Back HIV Populations Women & HIV CROI 2015: Levonorgestrel Contraception May Be Less Effective for Women Taking Efavirenz

CROI 2015: Levonorgestrel Contraception May Be Less Effective for Women Taking Efavirenz


African women who took efavirenz as part of a combination antiretroviral regimen were more likely to become pregnant while using the levonorgestrel implant, likely due to a drug interaction that lowers levels of the hormonal contraceptive, according to a presentation at the recent 2015 Conference on Retroviruses and Opportunistic Infections (CROI) in Seattle.

Efavirenz (Sustiva or Stocrin, also in the Atripla single-tablet regimen) is a commonly used antiretroviral therapy (ART) component worldwide and is generally safe and highly effective. The levonorgestrel subdermal (inserted under the skin) implant is widely recommended for long-acting (4-5 years) reversible contraception, and it has an expected failure rate of less than 1%.

Kimberly Scarsi from the University of Nebraska Medical Center and colleagues conducted a pharmacokinetic analysis of efavirenz-based ART in women using the levonorgestrel implant.

Efavirenz may decrease levonorgestrel concentrations due to a drug interaction mediated by CYP3A4, an enzyme that metabolizes drugs in the liver, the researchers noted as background. They hypothesized that over 1 year of combined use efavirenz would reduce levonorgestrel exposure, but not below the 180 pg/mL threshold thought to be necessary for effective contraception.

This longitudinal, parallel group, pharmacokinetic analysis enrolled 40 women with HIV in Uganda who desired an implant for contraception. All were black African and the median age was 30 years.

Participants in this non-randomized, open-label study were classified into 2 groups: 20 were still in good health and were not yet eligible for ART according to national guidelines (median CD4 T-cell count 758 cells/mm3), while 20 were taking ART consisting of efavirenz plus tenofovir/emtricitabine and had undetectable HIV viral load (median CD4 count 568 cells/mm3). Women in the ART group had taken efavirenz for at least 1 month, with a median of 10 months. The ART-treated group had a significantly lower average body weight compared to the untreated group (59 vs 73 kg).

All participants had a standard-dose levonorgestrel implant inserted into their upper arm at study entry. At each follow-up visit they received a pregnancy test. Blood was drawn at 1, 4, 12, 24, 36, and 48 weeks after study entry and plasma levonorgestrel concentrations were measured.

There were 3 women in the untreated control group who were excluded from the analysis due to a pregnancy detected at week 1, ART initiation, and self-removal of the levonorgestrel implant.

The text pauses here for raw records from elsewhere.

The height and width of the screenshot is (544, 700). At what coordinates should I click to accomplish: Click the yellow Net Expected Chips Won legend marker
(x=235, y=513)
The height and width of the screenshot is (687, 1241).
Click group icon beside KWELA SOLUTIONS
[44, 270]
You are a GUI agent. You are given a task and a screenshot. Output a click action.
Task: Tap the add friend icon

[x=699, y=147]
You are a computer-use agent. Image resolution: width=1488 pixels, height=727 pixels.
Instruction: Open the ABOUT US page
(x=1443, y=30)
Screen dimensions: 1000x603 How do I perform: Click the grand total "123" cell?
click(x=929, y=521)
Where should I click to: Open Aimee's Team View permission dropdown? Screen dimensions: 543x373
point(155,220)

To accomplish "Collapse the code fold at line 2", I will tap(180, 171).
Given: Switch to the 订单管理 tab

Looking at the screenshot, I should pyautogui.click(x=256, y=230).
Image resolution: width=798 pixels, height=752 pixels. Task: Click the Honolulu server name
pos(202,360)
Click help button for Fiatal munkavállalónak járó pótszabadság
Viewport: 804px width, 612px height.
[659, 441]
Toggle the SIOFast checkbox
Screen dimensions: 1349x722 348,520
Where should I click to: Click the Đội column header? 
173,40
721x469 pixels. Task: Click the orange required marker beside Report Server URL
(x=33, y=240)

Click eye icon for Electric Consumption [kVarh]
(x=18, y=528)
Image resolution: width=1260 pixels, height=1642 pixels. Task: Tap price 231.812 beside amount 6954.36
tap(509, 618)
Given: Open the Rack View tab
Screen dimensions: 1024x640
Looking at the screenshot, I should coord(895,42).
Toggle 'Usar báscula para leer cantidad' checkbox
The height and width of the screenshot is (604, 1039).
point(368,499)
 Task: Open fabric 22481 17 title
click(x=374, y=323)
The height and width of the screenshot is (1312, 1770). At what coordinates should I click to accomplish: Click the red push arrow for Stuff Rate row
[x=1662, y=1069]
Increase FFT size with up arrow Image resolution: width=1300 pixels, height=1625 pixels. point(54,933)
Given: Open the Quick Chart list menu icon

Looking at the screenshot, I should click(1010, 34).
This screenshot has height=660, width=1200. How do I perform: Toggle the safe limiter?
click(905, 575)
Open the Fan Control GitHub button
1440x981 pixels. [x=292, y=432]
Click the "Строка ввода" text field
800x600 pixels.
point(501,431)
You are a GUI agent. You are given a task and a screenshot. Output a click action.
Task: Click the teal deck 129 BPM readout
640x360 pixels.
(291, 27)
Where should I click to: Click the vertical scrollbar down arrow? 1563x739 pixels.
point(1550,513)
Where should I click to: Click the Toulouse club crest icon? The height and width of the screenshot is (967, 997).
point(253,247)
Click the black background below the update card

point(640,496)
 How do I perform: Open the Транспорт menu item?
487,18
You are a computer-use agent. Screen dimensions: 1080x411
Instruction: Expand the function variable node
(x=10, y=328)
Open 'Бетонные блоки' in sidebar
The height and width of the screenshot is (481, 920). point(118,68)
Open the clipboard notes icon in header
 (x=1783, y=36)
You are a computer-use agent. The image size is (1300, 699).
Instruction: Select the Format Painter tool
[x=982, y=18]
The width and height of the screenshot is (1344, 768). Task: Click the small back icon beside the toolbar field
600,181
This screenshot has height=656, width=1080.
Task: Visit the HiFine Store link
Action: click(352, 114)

  • Pharmacokinetic analysis showed that levonorgestrel concentrations in the efavirenz group were 45%-57% lower than those in the untreated control group starting at week 1 and persisting through week 48.
  • The levonorgestrel area under the curve -- a measure of concentration over time -- was 48% lower in women taking efavirenz compared to women in the control group (11.60 vs 22.24 ng*wk/mL).
  • 3 women -- or 15% -- in the efavirenz group became pregnant between weeks 43 and 48, while no pregnancies occurred in the untreated control group.
  • Levonorgestrel concentrations in these 3 women were 122 pg/mL at 2 weeks prior, 299 pg/mL at 2 weeks prior, and 303 pg/mL at 10 weeks prior to conception -- all above the level thought to be necessary for contraceptive effectiveness.
  • Based on these findings, the efavirenz study arm was halted.
  • At the last study visit, 15 women (75%) in the efavirenz group -- but none in the untreated control group -- had levonorgestrel concentrations below 303 pg/mL, the highest concentration at which pregnancy occurred.
  • Efavirenz concentrations in the pregnant women were similar to population norms and none of these women had a high body weight, which might have led to inadequate dosing.

A "high rate of unintended pregnancy" was observed following 48 weeks of combined levonorgestrel and efavirenz use, and levonorgestrel exposure was reduced by 45%-57%, the researchers concluded. In addition, the proposed threshold for levonorgestrel efficacy (180 pg/mL) was inadequate in this study population.

"The immediate clinical priority is frank discussion of potential increased risk [of pregnancy] and discussion of the pros and cons of other forms of contraception," Scarsi said.

Limited data support the use of subdermal implants with alternative antiretrovirals including nevirapine (Viramine) and lopinavir/ritonavir (Kaletra), but further investigation of novel subdermal implant dosing strategies and alternative ART options is urgently needed, the study authors emphasized.



KK Scarsi, KMDarin, S Nakalema, et al. Levonorgestrel Implant + EFV-Based ART: Unintended Pregnancies and Associated PK Data. 2015 Conference on Retroviruses and Opportunistic Infections. Seattle, February 23-24, 2015. Abstract 85LB.